In one of his last acts as Culture Secretary, Jeremy Hunt negotiated a four-week ceasefire between the operators, whereby EE would hold off announcing a 4G launch date, and its rivals would refrain from any legal action. However, the ceasefire is now over, and today's meeting will decide what happens next.
Ahead of the meeting, Ofcom has told the government that it could bring forward the auction by about a fortnight from its current January date, and then accelerate handover of control of the frequencies from 18 months to six months. This would allow operators to start rolling 4G services in the 800MHz and 2.6GHz bands in May or June 2013.
However, it is unclear whether this will be enough to placate EE's rivals.
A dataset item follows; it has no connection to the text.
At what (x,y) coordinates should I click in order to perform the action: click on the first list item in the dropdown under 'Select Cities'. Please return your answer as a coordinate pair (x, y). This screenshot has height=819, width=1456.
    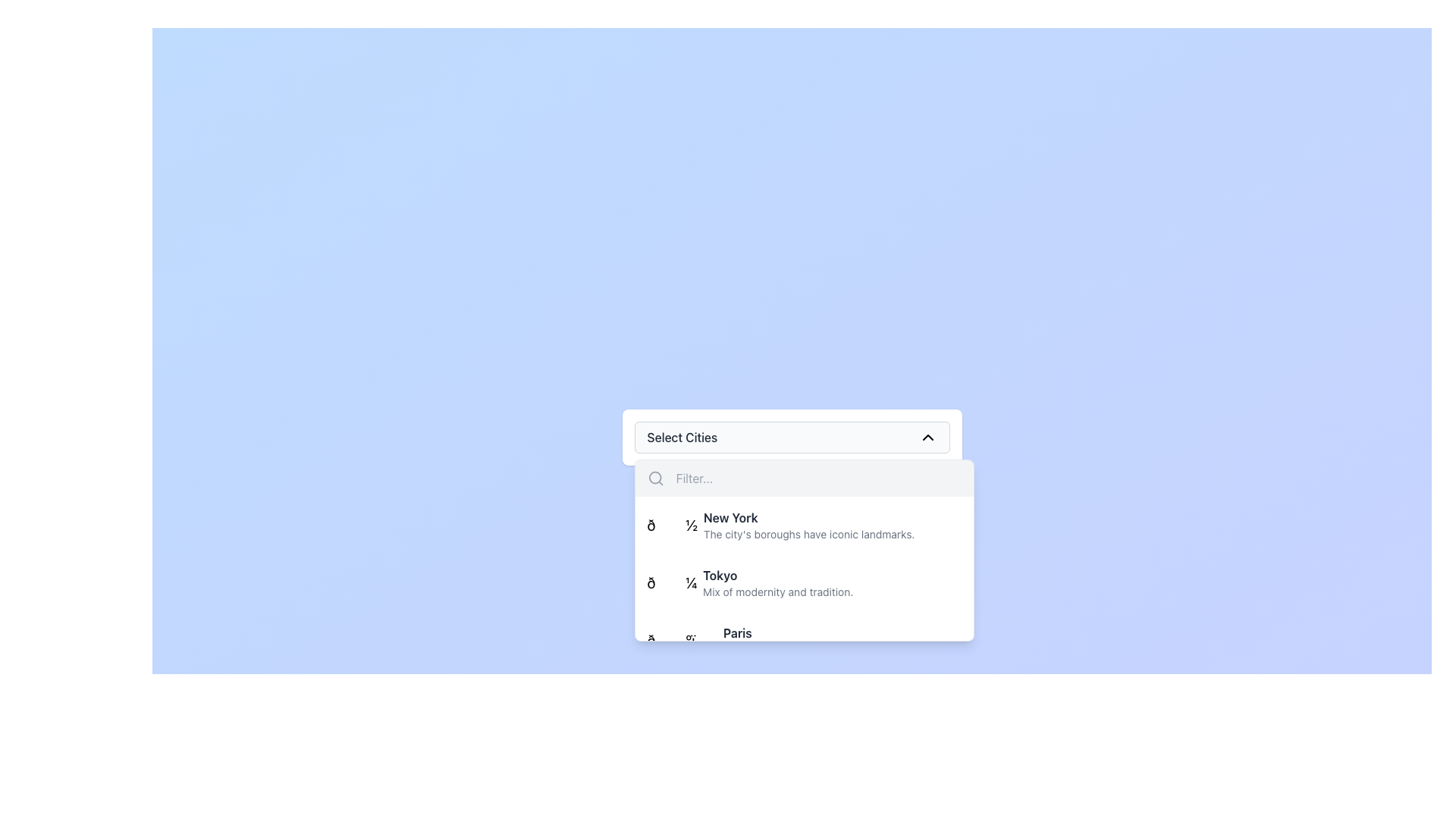
    Looking at the image, I should click on (780, 525).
Many of the operators feel aggrieved that EE has been given a considerable headstart in the 4G race, and this has been exacerbated by the fact that EE is now the only UK operator able to offer customers 4G speeds on Apple's iPhone 5.
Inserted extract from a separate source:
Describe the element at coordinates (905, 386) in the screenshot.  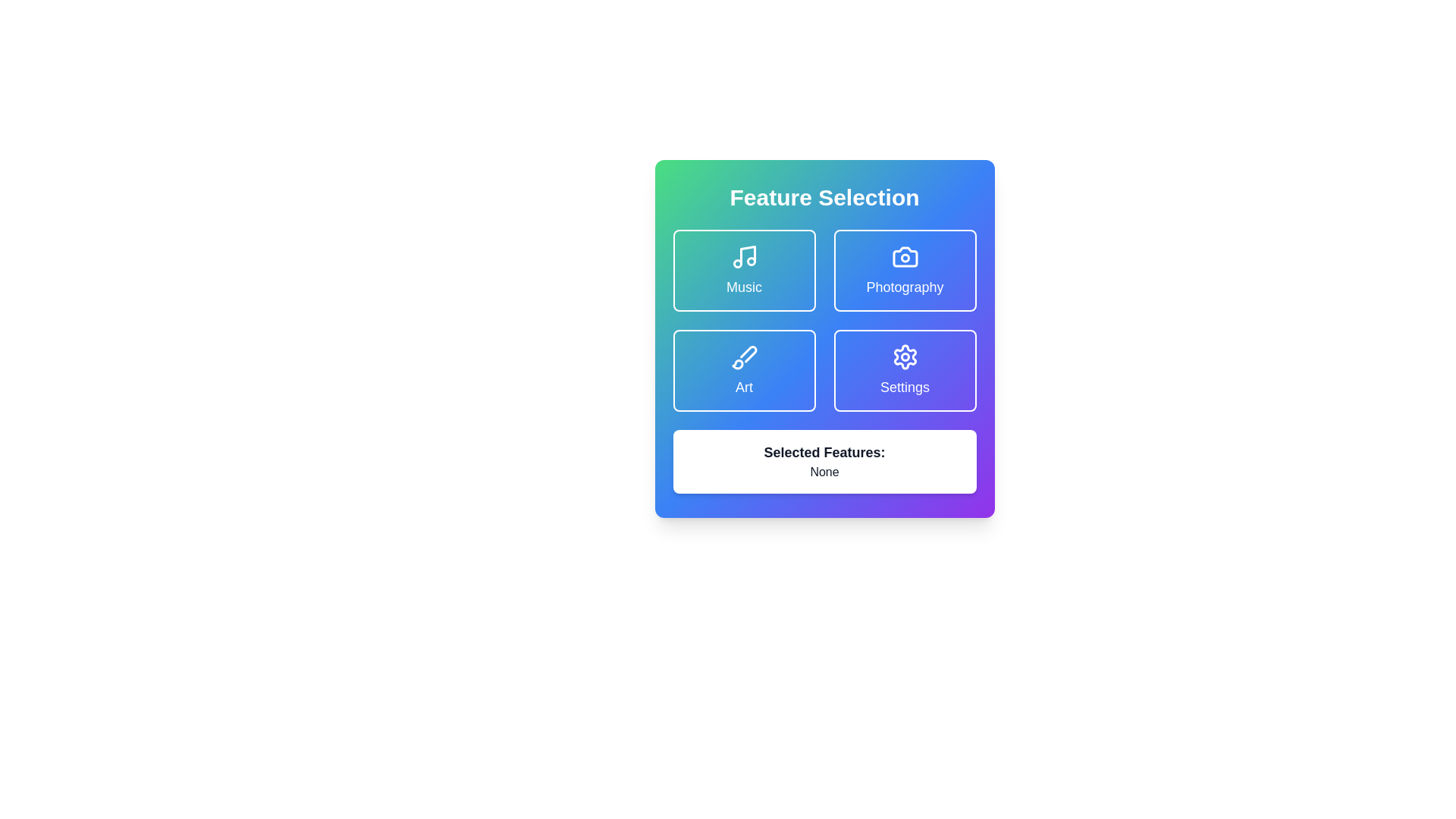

Moreover, O2 and Vodafone are concerned that EE might try to further delay the auction in order to extend its advantage, and are seeking reassurance that it will not hinder the operation of Mitco – an organisation set up to ensure that 4G signals do not interfere with digital television.
The fear of further delay to the auction may in itself be enough to dissuade mobile operators from launching a legal challenge, Ovum analyst Matthew Howett told the BBC.
“Ofcom made quite a clever move by allowing EE to launch early, because it's now really set the wheels in motion, and will see the others pull their fingers out,” he said.
Shadow chancellor Ed Balls suggested yesterday that the £3-4 billion expected to come out of the auction should be used to build 100,000 new low-cost homes and provide a two-year stamp duty holiday for all first-time buyers.